**SELECTED EXTRACT:**
* Start *

# Duck pond help please? (Show yours off!)



## bc2poo (Feb 3, 2006)

Hey everyone.
I've been really interested in building a little pond for my ducks and geese to enjoy. I don't want to just put one of those tubs you get at home depot in the ground, I want an actual pond. SO! I was wondering how exactly I should go about this? I have two Tufted Buff geese, and seven ducks, and might be adding a couple new additions, I would like the pond to be spacious enough so that they will all be able to swim at the same time if they so choose. I really have no idea where to start, so any advice would be lovely. Pictures are wonderfully accepted as well. Thanks in advance!

Cheers!
Maddie


----------



## trimpy (Mar 30, 2011)

Mine are just the puddles that form in our heavy clay after it rains. Ducks seem to like them well enough!


----------



## Wintergrower_OH (Sep 21, 2010)

The biggest thing you got to worry about is algae . You can either have fish that eat the algae or have someway of moving the water (i.e water fountain) . Also , some type of cover against animal that prey on them . i.e cattails .


----------



## GrannyCarol (Mar 23, 2005)

I think the main consideration is how are you going to clean it? I use the wading pools and I know ducks poop in the water all the time and bring mud into it. You'll need a way to clean the water, unless you build a huge pond and keep your numbers of ducks and geese down. I'm considering putting in a built in pond, but will line it and get a dirty water sump pump to empty it (and water my apple trees), so I can put in fresh water. Ducks are pretty dirty.


----------



## Beowulf (Aug 27, 2010)

I have been trying to figure out how to clean a duck pond that is a part of an aquaponics setup. A swirl filter works great for cleaning a fish tank, but a duck pond would tend to be at the lowest point in the system - doubling as a sump. The water would get pumped out of it, so any filth in the water would have to go through the pump and pipes. I am less worried about it being in the fish tank - hell, Tilapia may thrive on it - than I am worried about it building up and clogging the pipes or pump.

Unfortunately, when I asked my local aquaponics expert about this, his answer was "That's a great question! You should set up a system like that and find out the answer!" :viking:


----------



## BamaNana (Dec 31, 2004)

We have a duck pond... well, actually it is more of a glorified mud hole. It started out as a big puddle which the pot bellies pigs claimed as theirs. we would add water to it now and then.

When we got ducks they pushed the pigs out and claimed it for themselves. My DH has over the years hand dug it so it is now almost 12x15 with the deepest area about 3ft. 

It is a constant battle to keep it algae free. We buy an algae remover chemical from the feed store that is meant for fish ponds and does not harm the ducks. He sprays it once a week and almost every time after it rains.

* End *

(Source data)
* Start *

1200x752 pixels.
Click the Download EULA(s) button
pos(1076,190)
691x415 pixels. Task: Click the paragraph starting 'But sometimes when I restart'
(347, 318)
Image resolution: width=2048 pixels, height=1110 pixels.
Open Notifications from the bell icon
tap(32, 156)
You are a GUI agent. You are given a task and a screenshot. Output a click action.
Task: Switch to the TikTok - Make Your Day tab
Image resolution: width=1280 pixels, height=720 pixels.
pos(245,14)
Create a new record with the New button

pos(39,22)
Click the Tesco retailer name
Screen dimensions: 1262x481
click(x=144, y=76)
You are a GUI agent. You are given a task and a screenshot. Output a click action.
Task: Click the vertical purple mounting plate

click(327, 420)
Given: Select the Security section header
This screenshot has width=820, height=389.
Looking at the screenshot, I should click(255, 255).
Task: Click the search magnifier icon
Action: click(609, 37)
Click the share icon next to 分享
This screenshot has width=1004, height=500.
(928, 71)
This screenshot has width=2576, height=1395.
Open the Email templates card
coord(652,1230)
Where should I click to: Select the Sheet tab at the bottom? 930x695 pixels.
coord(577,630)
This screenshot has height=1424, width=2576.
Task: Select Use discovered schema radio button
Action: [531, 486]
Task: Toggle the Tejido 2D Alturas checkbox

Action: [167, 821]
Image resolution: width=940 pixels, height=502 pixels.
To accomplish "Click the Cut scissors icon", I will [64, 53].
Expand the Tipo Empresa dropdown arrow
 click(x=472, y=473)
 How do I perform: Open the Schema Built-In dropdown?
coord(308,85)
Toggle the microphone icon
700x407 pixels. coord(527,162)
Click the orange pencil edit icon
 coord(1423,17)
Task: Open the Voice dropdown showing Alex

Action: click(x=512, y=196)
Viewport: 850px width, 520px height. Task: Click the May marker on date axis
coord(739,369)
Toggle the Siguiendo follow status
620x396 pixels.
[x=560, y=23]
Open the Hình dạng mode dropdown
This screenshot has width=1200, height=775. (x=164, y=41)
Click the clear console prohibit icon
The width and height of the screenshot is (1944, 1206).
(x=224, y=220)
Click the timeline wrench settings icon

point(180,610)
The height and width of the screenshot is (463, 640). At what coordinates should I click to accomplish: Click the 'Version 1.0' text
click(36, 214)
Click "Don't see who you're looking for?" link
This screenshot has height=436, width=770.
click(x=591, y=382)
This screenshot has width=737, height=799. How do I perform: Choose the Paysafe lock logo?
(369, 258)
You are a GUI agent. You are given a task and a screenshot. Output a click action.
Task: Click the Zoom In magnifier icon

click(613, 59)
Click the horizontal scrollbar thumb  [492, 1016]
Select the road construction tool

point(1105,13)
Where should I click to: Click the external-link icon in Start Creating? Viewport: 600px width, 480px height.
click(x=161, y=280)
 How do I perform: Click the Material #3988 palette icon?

* End *

**SHORT EXERCISE:** Reproduce the stretch of the duck pond thread from "When we got" through "area about 3ft.". The listing has no connection to the duck pond thread.

**TASK RESULT:**
When we got ducks they pushed the pigs out and claimed it for themselves. My DH has over the years hand dug it so it is now almost 12x15 with the deepest area about 3ft.